START Source text

Windows 10 Creators Update: New accessibility features revealed, including braille support

Early next year, Microsoft will release the Windows 10 Creators Update, a major 'Service Pack'-style collection of new features and improvements, following on from the Anniversary Update that was released this summer. Microsoft has already highlighted some of the changes to the communications experience and new gaming features that will arrive with that update. Other enhancements will include a new UI for sharing content, along with integrated virtual reality support through the Windows Holographic shell.

Today, Microsoft announced details of how it will improve accessibility features in Windows 10, in an effort to ensure that the OS can be comfortably used by as wide a range of users as possible.

Microsoft said today that it has established "three companywide guiding principles" for all of its future product development:

  • Transparency, to commit to sharing our plans to ensure that Microsoft’s products are accessible.
  • Accountability, for prioritizing inclusive design and accessibility in the creation of our products and services.
  • Inclusivity, in order to keep all of our customers and their abilities top of mind.

In pursuit of those goals, the company will be making numerous additions and improvements to Windows 10 with the Creators Update. One of the most significant new additions will be support for braille in the Windows 10 Narrator feature. The Creators Update will include beta support for braille input and output through specialized braille displays "from over 35 manufacturers, using more than 40 languages and multiple braille variants, including grade 2 contracted braille."

It's also adding the ability to use a controller to handle Narrator interactions on Xbox One consoles, including pitch and speed adjustments for the Narrator voice.

Other highlights include:

  • Unassisted installation: Users will soon be able to install the Windows 10 Creators Update using Narrator throughout the installation process, including from within Windows RE/PE for setup & troubleshooting.
  • New way to launch Narrator: We have changed the quick keys used to launch Narrator to address feedback from many Windows 10 users. Users can now launch Narrator by clicking CTRL + WIN + ENTER. WIN + ENTER no longer launches Narrator. Users can still launch Narrator from Cortana or from the Settings Window.
  • New text to speech voices and capabilities: We are adding more than 10 new voices. In addition, there will be Narrator support for multilingual reading, so that Narrator seamlessly switches between languages when you have the corresponding voices installed.
  • Improved audio experiences: We implemented dynamic ducking, so Narrator will only reduce the volume of other applications like Groove or Pandora when it is speaking. The handshake between Narrator and Cortana is also improved, so Cortana won’t transcribe what Narrator (or other screen readers) is speaking.
  • More general reliability and usability improvements: We added features to make it easier to understand the context of a control with which you are interacting and to make it possible to discover information about objects like the background color of a table cell. Narrator will remember and maintain your mode, e.g. scan mode, across applications. Narrator cursor positioning improvements include stopping and starting where you expect when reading in scan mode and when reading by line, paragraph and in continuous reading.

END Source text

#### Jobs
**A)** In the Windows 10 accessibility article, recast the paragraph beginning "In pursuit of those goals" as a short bulleted list that keeps its main facts.
**B)** Translate this sentence from the Windows 10 accessibility article into Spanish: "Today, Microsoft announced details of how it will improve accessibility features in Windows 10, in an effort to ensure that the OS can be comfortably used by as wide a range of users as possible."
**C)** Extend the Windows 10 accessibility article past its final sentence.
The records that come next have no connection to the Windows 10 accessibility article.

START Records supplied

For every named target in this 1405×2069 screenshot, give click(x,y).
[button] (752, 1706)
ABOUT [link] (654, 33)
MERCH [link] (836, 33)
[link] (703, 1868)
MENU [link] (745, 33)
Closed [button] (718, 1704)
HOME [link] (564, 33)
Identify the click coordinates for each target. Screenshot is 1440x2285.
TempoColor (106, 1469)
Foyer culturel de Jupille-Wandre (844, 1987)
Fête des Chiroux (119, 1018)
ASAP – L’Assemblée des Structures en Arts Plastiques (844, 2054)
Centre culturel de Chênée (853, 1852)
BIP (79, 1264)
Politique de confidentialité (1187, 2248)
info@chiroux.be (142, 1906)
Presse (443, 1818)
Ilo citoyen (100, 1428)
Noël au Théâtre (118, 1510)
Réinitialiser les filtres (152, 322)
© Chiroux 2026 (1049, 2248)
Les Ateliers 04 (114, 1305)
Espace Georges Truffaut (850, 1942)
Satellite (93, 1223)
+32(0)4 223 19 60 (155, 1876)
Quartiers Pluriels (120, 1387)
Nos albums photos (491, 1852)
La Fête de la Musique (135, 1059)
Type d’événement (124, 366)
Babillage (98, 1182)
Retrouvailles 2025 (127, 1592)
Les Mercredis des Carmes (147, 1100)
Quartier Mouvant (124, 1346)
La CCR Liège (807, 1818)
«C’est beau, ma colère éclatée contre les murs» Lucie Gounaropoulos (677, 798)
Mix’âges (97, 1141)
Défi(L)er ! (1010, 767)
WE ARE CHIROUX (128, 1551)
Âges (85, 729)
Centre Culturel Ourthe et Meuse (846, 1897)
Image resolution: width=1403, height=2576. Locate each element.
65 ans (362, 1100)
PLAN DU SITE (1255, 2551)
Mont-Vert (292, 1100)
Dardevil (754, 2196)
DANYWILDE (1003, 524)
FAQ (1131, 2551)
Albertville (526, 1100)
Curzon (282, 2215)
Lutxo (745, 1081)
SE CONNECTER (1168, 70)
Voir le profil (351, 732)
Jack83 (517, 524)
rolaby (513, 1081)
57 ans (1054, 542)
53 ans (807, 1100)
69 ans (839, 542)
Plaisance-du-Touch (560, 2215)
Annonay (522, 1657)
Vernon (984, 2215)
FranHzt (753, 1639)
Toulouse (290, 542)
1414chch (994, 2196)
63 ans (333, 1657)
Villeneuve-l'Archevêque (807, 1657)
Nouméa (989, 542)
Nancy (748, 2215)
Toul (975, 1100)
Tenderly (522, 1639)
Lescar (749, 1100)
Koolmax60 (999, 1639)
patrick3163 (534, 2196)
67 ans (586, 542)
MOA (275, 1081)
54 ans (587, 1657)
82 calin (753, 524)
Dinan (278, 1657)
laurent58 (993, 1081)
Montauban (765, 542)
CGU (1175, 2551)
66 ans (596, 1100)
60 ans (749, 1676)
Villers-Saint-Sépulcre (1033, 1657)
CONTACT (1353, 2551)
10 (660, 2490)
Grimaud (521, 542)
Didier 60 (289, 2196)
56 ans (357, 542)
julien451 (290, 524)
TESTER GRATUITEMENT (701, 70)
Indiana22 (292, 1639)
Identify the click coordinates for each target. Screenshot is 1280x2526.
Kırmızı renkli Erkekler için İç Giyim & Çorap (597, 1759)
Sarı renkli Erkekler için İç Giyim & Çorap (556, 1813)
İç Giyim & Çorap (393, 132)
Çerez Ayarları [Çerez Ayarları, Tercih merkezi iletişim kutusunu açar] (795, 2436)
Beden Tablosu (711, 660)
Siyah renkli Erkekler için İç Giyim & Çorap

END Records supplied

#### Final results
**A)**
- With the Creators Update, Microsoft will make many additions and improvements to Windows 10 in pursuit of its accessibility goals.
- One of the most significant additions is braille support in Narrator.
- The update will include beta support for braille input and output through specialized braille displays.
- The displays come from over 35 manufacturers, use more than 40 languages and cover multiple braille variants, including grade 2 contracted braille.

**B)** Hoy, Microsoft anunció detalles sobre cómo mejorará las funciones de accesibilidad de Windows 10, en un esfuerzo por garantizar que el sistema operativo pueda ser utilizado cómodamente por la mayor variedad posible de usuarios.

**C)**
  • Easier web browsing with Edge: Narrator responsiveness is improved with Edge and several new features have been added, including the ability to jump directly to a form element like a check box, text field or button, and the ability to navigate by heading level.

Some of these features are already built into Insider Preview builds of the Creators Update, but others will be coming in early 2017, before the update eventually begins rolling out a few months into the year.

Microsoft also detailed some of the accessibility improvements that will be coming to Office 365 early next year, promising "to empower [users] to consume, create and collaborate on content independently, efficiently and confidently." These features include:

  • Built-in controls for authoring accessible content: We will be introducing more accessible templates to help you get started, making it easy to insert alternative text descriptions for images and meaningful display names for hyperlinks as well as making the accessibility checker available in more Office applications. Watch this short accessible authoring demonstration to learn more about these capabilities.
  • Built-in controls for personalizing reading experiences: Inspired by the profound impact the introduction of Learning Tools for OneNote has had in classrooms and are making these tools to promote concentration and comprehension available in more Office applications. Settings to read text aloud with simultaneous highlighting, increase text spacing and break words into syllables are already rolling out in Word for PCs to Office Insider and First Release program members and are coming next to Word Online and OneNote Online. Watch this short Learning Tools demonstration to learn more about these capabilities.
  • Support for creating professional, polished content with assistive technologies: Making it easy to use new cloud-powered, intelligent services in Office applications with assistive technologies such as screen readers and alternative keyboards. Services such as Designer in PowerPoint, Researcher and Editor in Word can reduce the effort you spend on tasks such as formatting, citing and proofing your work and let you focus on refining the ideas you’d like to communicate.

Microsoft's announcements today follow a commitment from its CEO, Satya Nadella, a year ago to put accessibility and assistive technologies at the heart of everything that the company does. He said:

As I think about living our mission, top of mind for me heading into 2016 is how we must make Microsoft products accessible to the more than 1 billion people globally of all abilities. This is a shared goal. Universal design is central to how we realize our mission and will make all our products better. Along with our Senior Leadership Team, I will continue to devote my time and passion to this priority.

Microsoft's Jenny Lay-Flurrie, the company's Chief Accessibility Officer, said today that it's "thrilled to see the impact that technology is having on our customers", and that the firm is focused on keeping up that momentum in the year ahead.